La vera novità dei nostri tempi (e ancora di più per noi italiani) è che in un posto di potere e anche di grande impatto comunicativo pubblico sia arrivato un uomo che rappresenta questi tempi e quelli a venire, e non quelli passati. Un uomo la cui ascesa politica è nata tutta in questo millennio, e non nel precedente. Un uomo che rappresenta, assomiglia, appartiene a una fascia generazionale (ampia, quella tra i 20 e i 50, a spanne), che vive il mondo contemporaneo in modo completamente diverso da quella che le è più anziana. Barack Obama è quello che è e quello che dice, anche perché ha 47 anni. Ne avesse avuti 55 non sarebbe stato questo Obama. Sarebbe stato un uomo magari bravo e capace, ma un uomo di un altro mondo, il mondo di Clinton, di Bush, di Prodi, di D’Alema, di Berlusconi, di Rutelli. E anche di Veltroni, che ha fatto e fa sforzi apprezzabili per comunicare col mondo di oggi, ma viene inevitabilmente da un’altra cosa. E benché quantificare tutto questo esattamente sia sciocco – io credo tra l’altro che Obama sia la propaggine più anziana di questa parte di società; come lo siamo ahinoi io e Gramellini che mi auguro ormai non vedremo più quelli della nostra età al potere – se proprio avete bisogno di numeri, direi che possiamo parlare di quelli che hanno frequentato dei computer prima di diventare adulti (ma non vi attaccate a questo riduttivo criterio): che lo sono diventati, adulti, in un mondo che è questo mondo. Hai voglia a dire che esistono settantenni più in gamba di certi trentenni, e che non basta essere giovani eccetera. Bella scoperta. Ma avete presente la distinzione tra condizione necessaria e condizione sufficiente?

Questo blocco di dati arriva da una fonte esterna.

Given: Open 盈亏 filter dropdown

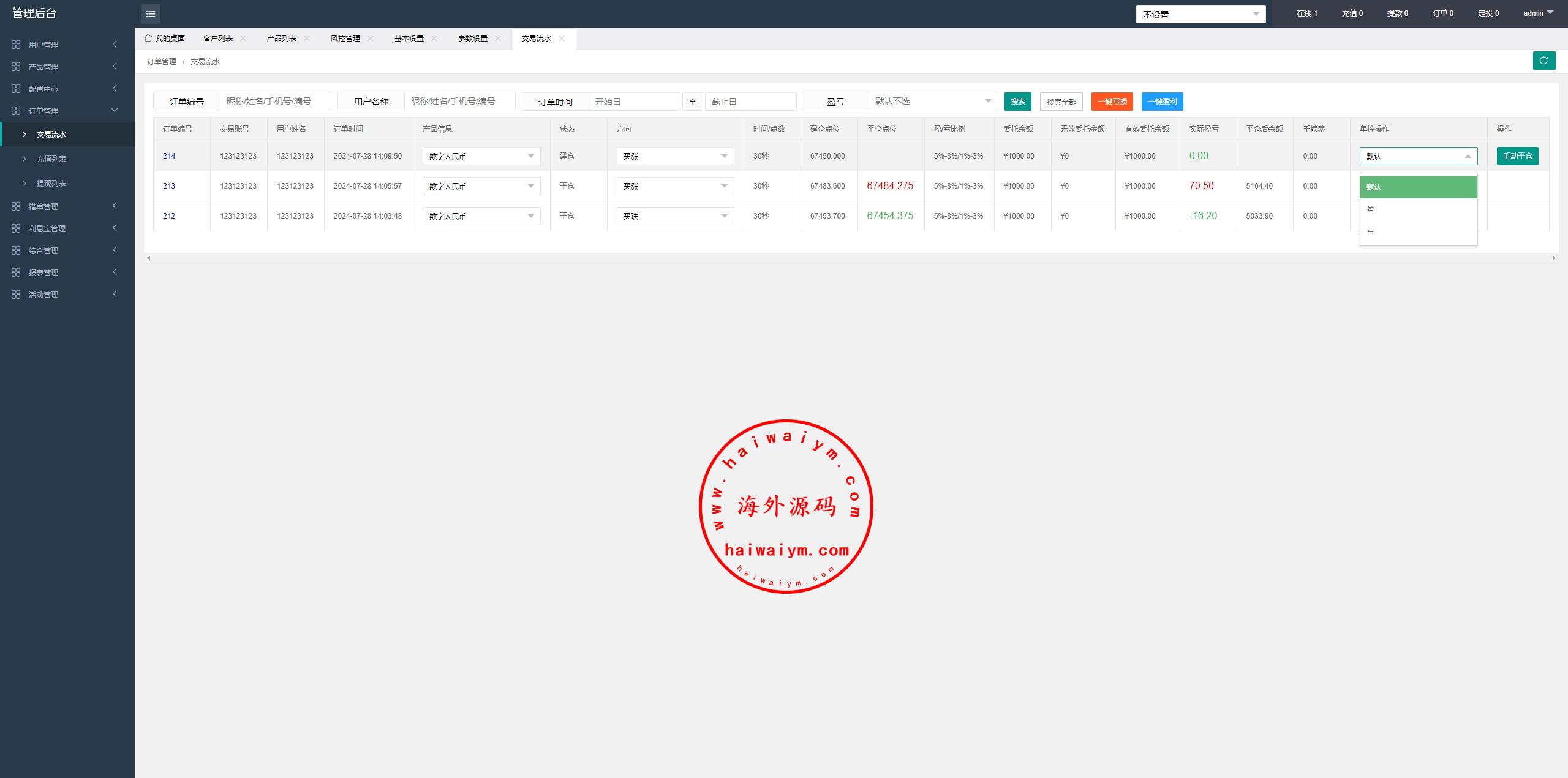Looking at the screenshot, I should [932, 101].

Insomma, per le famose ragioni di mantenimento del consenso attorno a questo blog, lo scrivo ancora una volta: è la prima volta che le persone che hanno meno di cinquant’anni (santi numi) vivono un’emozione così, in cui si sentono parte di una cosa grande che sta avvenendo a loro, e non osservatori di cose – grandi o piccole – che avvengono sulla scena del mondo dove si trovano a vivere. Che riconoscono nell’immagine pubblica delle cose, le loro stesse vite. E ovviamente questo non è il solo aspetto della vittoria di Obama: bisogna essere schematici, superficiali e rigidi per pensare che le cose abbiano un solo aspetto, tanto più questa. Ma non volersi accorgere di questo aspetto, e della partecipazione che questo aspetto ha suscitato, pretendendo di spiegare che “l’età non conta nulla” è come pensare di essere gli unici furbi in circolazione, che vanno contromano in autostrada e si chiedono come mai ci sono tanti matti che vanno nell’altra direzione.